Anyway, how is this interesting to .NET developers? Well, for a couple of reasons. First, I have created a toolkit for machine learning in C#. It’s modeled loosely after Weka, but I think the object model is actually significantly better than Weka. And to add insult to injury, it actually interops with Weka via IKVM.NET. The interop isn’t as polished as I’d like yet, but it’s getting there. Oh, and did I mention that it performs about 1000% better than Weka? Well, it does. I’ll be posting more about this toolkit in the coming weeks/months/whenever.
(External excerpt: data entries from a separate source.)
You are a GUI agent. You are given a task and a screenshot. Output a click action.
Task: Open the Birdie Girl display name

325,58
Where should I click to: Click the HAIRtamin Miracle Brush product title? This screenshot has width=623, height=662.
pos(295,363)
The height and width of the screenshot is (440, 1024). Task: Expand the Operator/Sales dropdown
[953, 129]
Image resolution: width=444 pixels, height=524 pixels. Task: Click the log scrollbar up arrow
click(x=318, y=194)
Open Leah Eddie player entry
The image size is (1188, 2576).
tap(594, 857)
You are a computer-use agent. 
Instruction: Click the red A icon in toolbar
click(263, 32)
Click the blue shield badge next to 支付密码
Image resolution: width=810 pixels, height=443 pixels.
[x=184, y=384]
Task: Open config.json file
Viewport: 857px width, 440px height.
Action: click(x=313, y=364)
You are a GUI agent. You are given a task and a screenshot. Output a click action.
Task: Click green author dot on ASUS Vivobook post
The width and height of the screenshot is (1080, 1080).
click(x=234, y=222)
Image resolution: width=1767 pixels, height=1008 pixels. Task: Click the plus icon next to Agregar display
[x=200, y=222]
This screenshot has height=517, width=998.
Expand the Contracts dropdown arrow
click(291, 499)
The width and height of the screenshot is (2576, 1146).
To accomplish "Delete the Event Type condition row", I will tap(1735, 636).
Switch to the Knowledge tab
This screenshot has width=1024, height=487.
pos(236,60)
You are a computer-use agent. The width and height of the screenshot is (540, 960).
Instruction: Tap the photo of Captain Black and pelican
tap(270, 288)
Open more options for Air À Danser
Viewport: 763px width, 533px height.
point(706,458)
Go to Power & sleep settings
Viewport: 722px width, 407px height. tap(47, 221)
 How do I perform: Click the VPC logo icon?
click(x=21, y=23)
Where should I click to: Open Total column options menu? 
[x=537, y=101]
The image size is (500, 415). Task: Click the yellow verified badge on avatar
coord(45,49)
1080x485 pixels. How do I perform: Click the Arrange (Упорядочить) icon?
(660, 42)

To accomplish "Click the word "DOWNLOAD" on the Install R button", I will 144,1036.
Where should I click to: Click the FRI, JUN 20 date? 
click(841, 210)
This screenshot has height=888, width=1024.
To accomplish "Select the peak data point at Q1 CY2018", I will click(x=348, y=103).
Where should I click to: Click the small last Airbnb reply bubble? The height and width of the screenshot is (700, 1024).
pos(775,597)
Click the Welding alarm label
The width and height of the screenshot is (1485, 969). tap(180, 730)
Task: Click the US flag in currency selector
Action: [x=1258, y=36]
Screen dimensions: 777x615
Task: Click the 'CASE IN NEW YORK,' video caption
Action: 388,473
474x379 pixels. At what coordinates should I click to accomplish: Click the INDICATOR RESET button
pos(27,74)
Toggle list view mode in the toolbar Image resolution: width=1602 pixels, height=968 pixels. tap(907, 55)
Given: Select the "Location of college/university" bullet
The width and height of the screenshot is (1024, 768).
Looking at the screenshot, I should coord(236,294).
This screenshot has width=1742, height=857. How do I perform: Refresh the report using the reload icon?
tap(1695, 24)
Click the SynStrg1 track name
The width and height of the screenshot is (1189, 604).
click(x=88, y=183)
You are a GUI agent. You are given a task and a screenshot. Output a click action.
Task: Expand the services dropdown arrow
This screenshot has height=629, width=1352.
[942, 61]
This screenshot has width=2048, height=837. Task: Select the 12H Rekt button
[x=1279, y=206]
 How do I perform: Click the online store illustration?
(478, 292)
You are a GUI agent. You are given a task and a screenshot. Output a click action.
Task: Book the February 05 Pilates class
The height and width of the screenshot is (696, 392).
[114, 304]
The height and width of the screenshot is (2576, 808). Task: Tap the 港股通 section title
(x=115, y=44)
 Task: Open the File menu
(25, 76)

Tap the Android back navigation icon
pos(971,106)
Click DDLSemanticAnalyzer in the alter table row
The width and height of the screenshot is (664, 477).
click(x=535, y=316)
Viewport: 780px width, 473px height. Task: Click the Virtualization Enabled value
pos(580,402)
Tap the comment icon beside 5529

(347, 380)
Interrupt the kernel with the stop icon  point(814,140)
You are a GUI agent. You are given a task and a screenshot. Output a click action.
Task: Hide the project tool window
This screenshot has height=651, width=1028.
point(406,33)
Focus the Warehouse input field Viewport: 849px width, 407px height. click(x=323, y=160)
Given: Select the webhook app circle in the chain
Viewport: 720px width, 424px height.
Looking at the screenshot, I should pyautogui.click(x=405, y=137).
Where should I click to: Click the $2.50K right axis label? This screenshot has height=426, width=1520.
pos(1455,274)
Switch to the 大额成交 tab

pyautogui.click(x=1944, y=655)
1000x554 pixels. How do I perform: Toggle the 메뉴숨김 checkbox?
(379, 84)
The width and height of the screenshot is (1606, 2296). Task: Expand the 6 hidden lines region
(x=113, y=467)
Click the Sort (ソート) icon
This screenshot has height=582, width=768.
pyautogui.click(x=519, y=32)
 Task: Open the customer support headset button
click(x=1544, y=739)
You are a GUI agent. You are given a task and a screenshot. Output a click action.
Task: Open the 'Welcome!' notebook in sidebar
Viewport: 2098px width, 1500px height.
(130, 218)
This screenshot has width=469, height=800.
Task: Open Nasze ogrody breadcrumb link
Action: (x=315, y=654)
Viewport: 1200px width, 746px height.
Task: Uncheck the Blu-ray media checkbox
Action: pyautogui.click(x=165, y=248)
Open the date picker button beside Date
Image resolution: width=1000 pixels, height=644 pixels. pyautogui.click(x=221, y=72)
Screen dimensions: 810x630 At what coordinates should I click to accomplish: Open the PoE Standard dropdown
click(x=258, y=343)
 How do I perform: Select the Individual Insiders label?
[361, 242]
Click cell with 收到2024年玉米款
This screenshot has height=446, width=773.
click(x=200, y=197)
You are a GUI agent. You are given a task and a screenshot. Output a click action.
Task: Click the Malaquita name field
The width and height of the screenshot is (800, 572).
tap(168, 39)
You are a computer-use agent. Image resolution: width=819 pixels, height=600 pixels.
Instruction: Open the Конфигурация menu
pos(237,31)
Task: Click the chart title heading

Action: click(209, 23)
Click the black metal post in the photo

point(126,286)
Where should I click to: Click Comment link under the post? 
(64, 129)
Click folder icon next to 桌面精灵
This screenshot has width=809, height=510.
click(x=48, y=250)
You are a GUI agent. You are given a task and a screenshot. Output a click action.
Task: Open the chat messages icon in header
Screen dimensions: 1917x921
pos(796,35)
The other reason this is interesting is because I have taken it as an opportunity to learn WPF, which sounded a lot cooler when they called it Avalon. Stupid Microsoft marketing… Anyway, that brings us to Knowledge Frontier Miner. This is my tool for actually discovering knowledge frontier nodes within a data set. It does this by using the conceptual clustering algorithm COBWEB to first create a hierarchical cluster tree (basically a tree that recursively partitions the data set into smaller pieces, and each partition has some sort of “meaning” to it, like decomposing animals into mammals, reptiles, birds, etc). Next, it applies the actual knowledge frontier discovery process to find frontier nodes. The result is presented in a WPF TreeView that looks absolutely nothing like what you would expect out of a TreeView:
Yeah, that’s a TreeView. That screenshot (which wouldn’t have been possible without the excellent articles by Josh Smith on CodeProject) really shows off the power of WPF. Virtually everything can be templated and customized, then bound to whatever you want. That beautiful TreeView, which by the way supports zooming, took far less total code than just the data binding would have taken had I gone the WinForms route.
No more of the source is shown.